December 14, 1996

Common Currency, Uncommon Images

By EDMUND L. ANDREWS

DUBLIN, Ireland -- "Is there space for the queen's head?"

It was the first question to be asked at the public unveiling of the Euro Friday, and it immediately highlighted the prickly sensitivities of persuading Europeans to trade in their marks, francs, pounds and guilders.

A British reporter insisted on knowing about the queen's head, in part because the British have been skeptical of the idea of the Euro in the first place and in part because many have been irked by the European Union's scrupulous effort to stamp out any hint of "national bias" on the new notes.

It did not seem to matter today that Britain was so skeptical about the Euro that it might not join a monetary union anyway, and designers of the new notes were quick to address the British concern.

Not to worry, responded Alexandre Lamfalussy, president of the European Monetary Institute, the precursor of a European central bank that devised the bills for the Euro. Yes, Lamfalussy said, the bills have no national symbols or even any hints of specific national identity.

The Euro will probably be the first Western currency that will not have any graven images of historic figures.
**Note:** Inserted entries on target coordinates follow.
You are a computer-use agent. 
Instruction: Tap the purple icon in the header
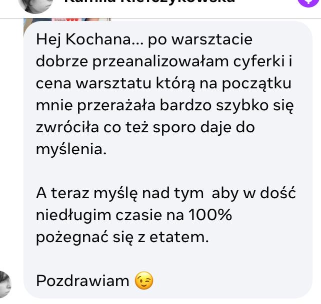pos(308,3)
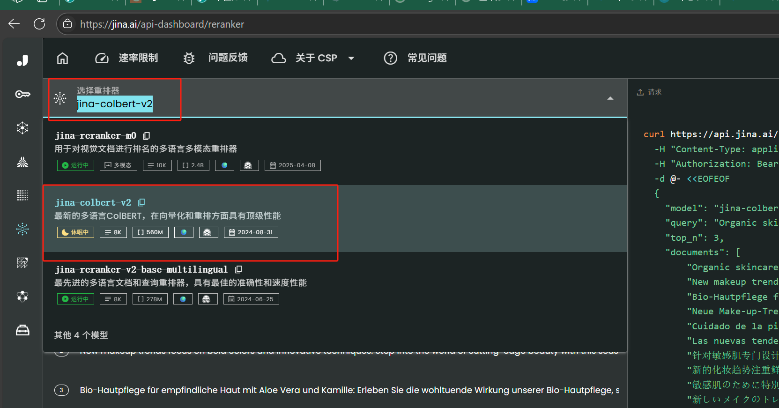Click the Hugging Face icon for jina-colbert-v2
This screenshot has width=779, height=408.
[208, 232]
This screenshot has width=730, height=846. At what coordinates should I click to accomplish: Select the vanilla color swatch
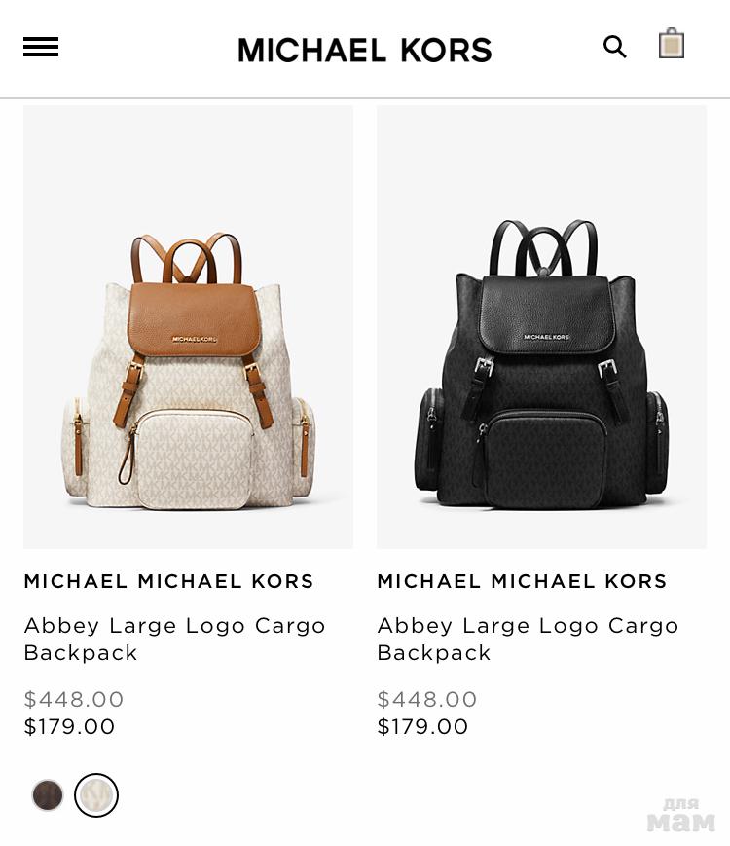click(x=96, y=795)
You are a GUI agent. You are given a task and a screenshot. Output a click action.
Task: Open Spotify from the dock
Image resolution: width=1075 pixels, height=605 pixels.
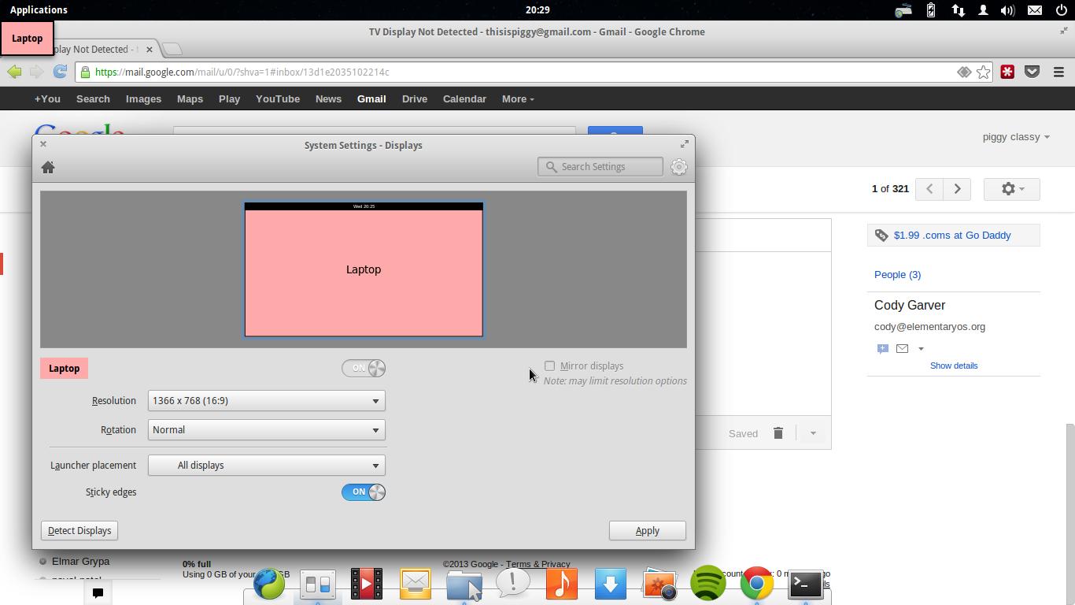click(707, 584)
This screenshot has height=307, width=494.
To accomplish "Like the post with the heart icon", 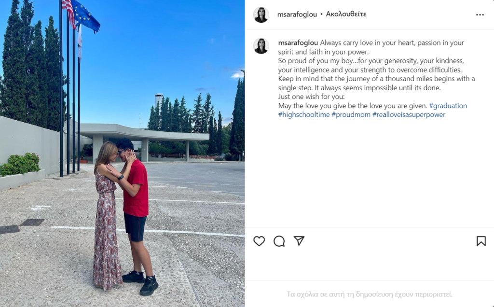I will [x=259, y=241].
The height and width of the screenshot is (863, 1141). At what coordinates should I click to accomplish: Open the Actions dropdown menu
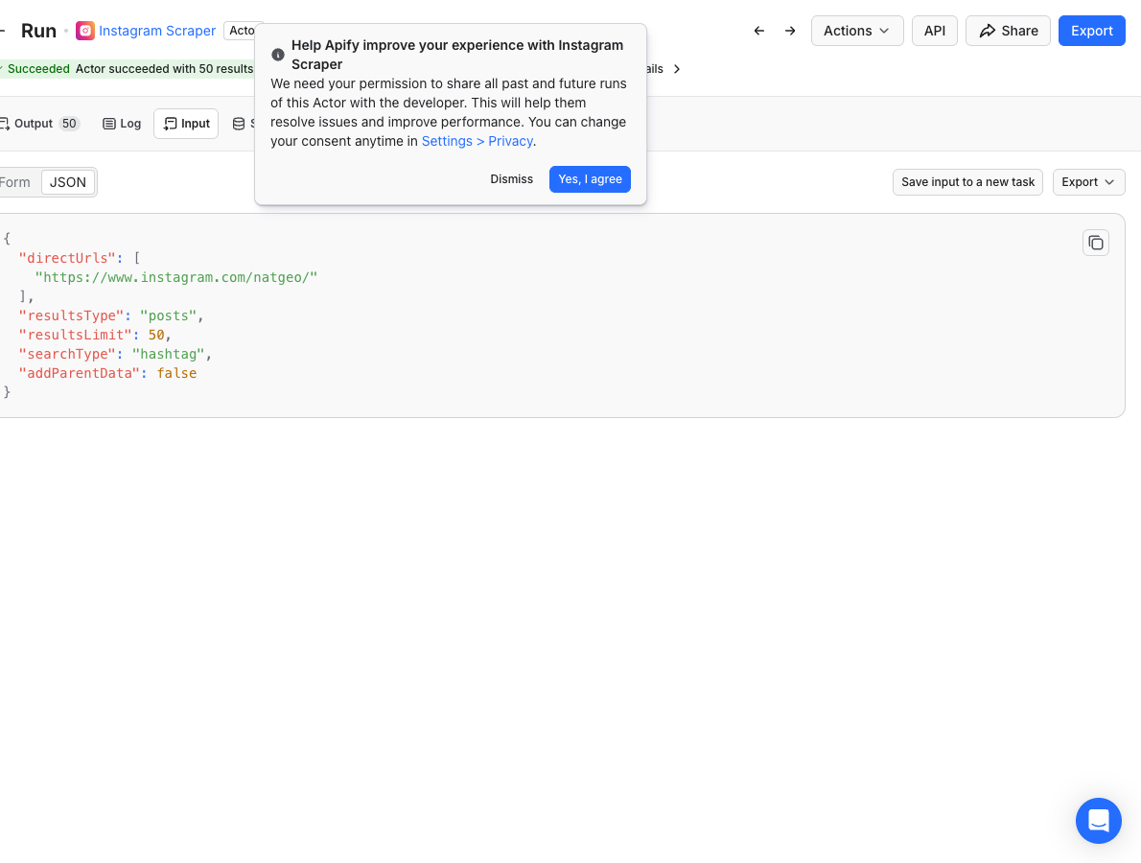click(857, 31)
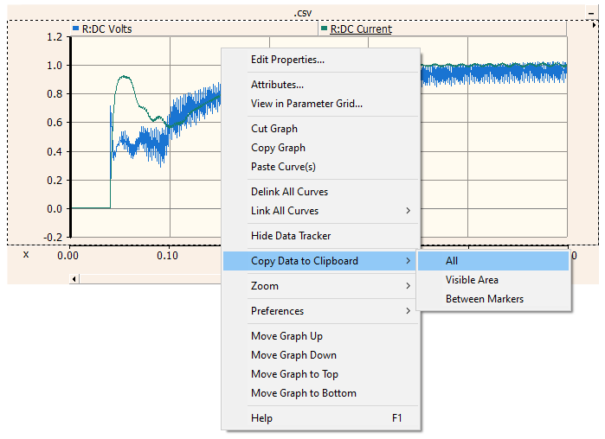This screenshot has width=605, height=439.
Task: Choose Between Markers submenu option
Action: (484, 299)
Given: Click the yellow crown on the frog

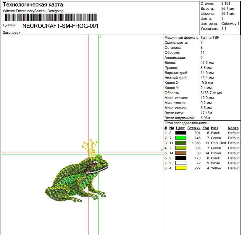Looking at the screenshot, I should coord(88,148).
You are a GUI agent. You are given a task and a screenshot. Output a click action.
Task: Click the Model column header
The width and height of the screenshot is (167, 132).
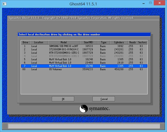point(63,42)
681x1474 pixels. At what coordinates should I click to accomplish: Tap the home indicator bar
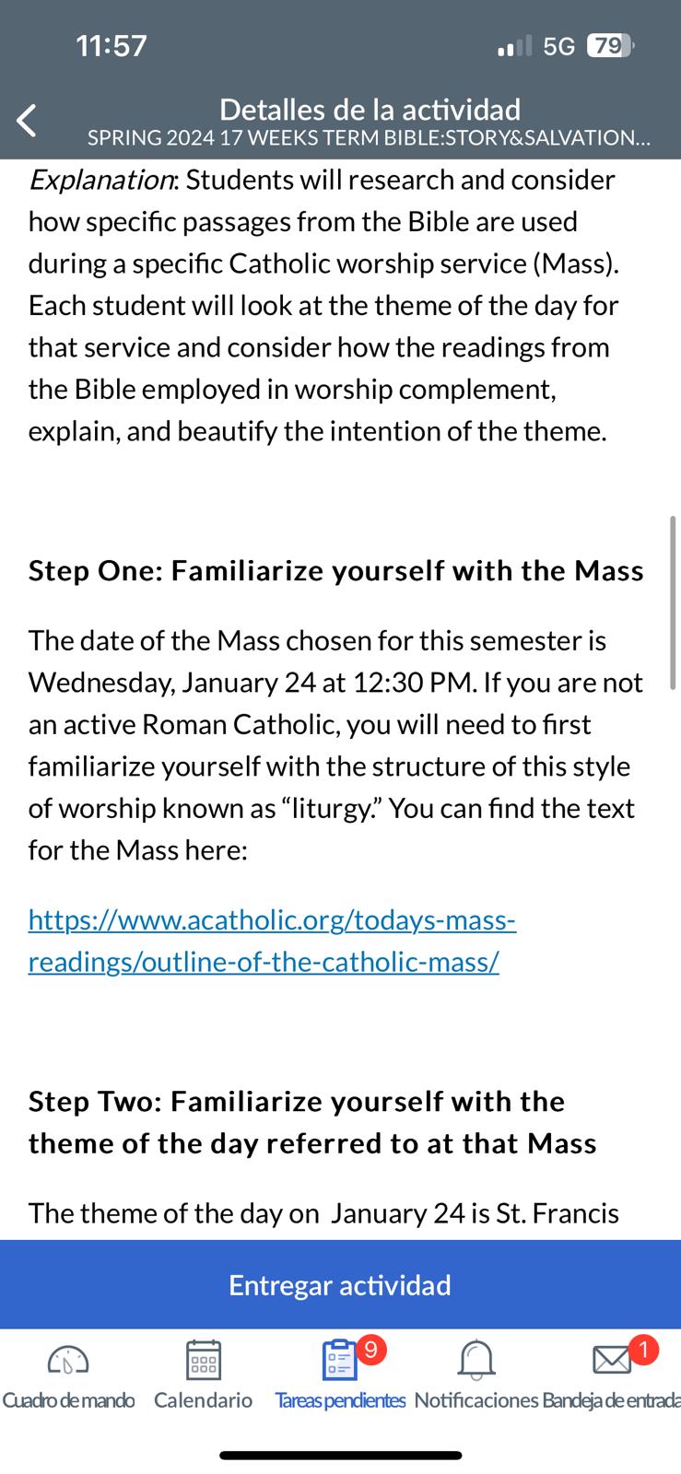coord(340,1456)
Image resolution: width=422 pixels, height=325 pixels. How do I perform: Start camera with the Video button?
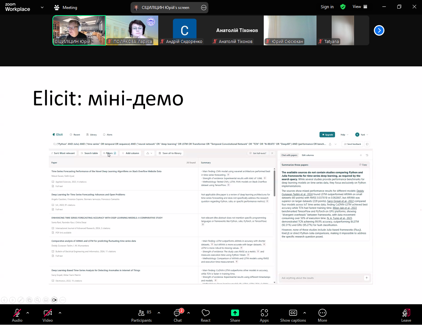tap(48, 315)
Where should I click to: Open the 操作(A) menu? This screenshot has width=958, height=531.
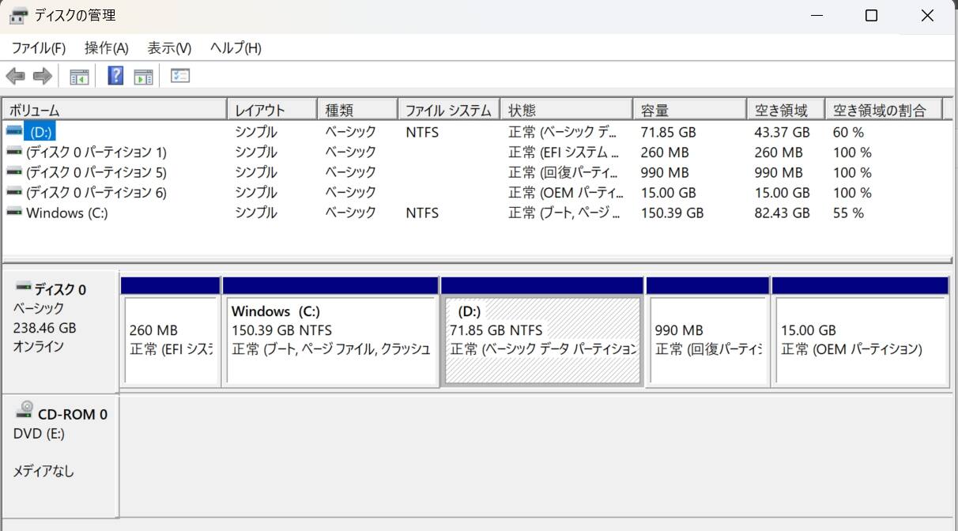[x=106, y=48]
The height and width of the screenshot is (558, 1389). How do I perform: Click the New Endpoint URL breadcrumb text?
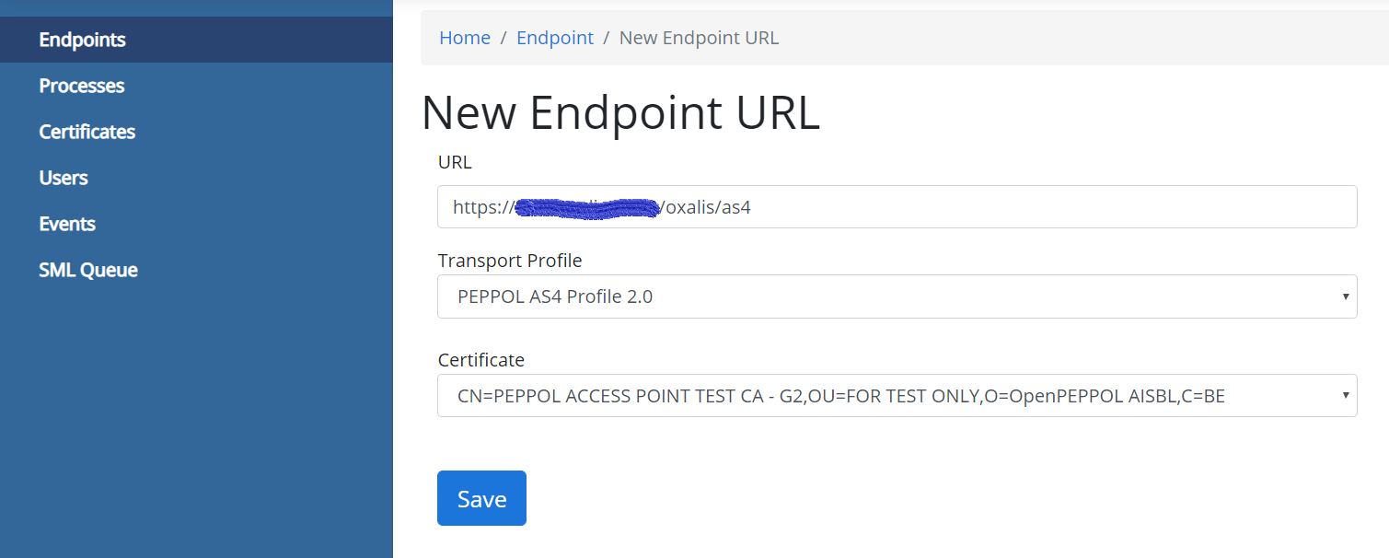coord(699,38)
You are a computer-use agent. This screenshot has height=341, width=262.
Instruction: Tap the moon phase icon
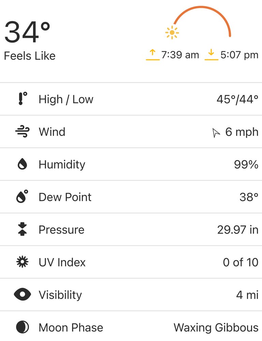pyautogui.click(x=22, y=327)
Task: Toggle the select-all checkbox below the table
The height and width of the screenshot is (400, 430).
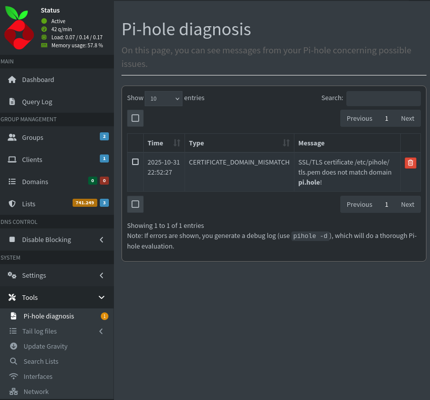Action: (135, 204)

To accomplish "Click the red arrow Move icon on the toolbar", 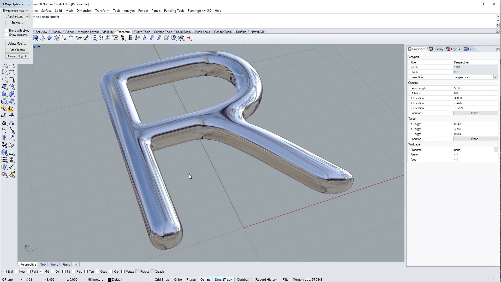I will [x=189, y=38].

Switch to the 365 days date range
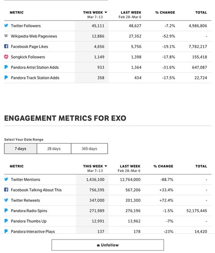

Everybody, after all, has to come from some country -- which also means, of course, somebody else's country.

"Why aren't there any people" on the Euro bills? a reporter asked. "Is it because people weren't involved in developing the Euro?"

"People are difficult," Lamfalussy said. "People are personalities, and personalities always belong to a country -- even when they travel a lot."

Nor are there any words on the bills, except Euro, because the words would have to be in one language or another.

Indeed, just to be completely safe, the bills will not feature an image of anything that exists in the real world. The bills' images of sweeping bridges, windows and stone gateways are fictitious.

"The motifs cannot be attributed to any particular monument located in any single country," emphasized a press release from the institute. "Rather they are representative of features which can be found in many parts of Europe."

All of which gets back to the queen's head. In a bow to lingering national loyalties, Lamfalussy explained Friday that a small space had been reserved on one side of each bill. Individual countries, which will print Euros at the mints they now use for their own currencies, will be allowed to use this space for their own "national symbols." So, yes, there is room for the queen's head.

The bills unveiled Friday were the product of more than a year's work, which entailed a fierce competition between different designers. The designs were all vetted by a panel of experts -- not just currency experts, but marketing experts, artists, art historians and advertising gurus. The institute even sampled reactions from about 2,000 people.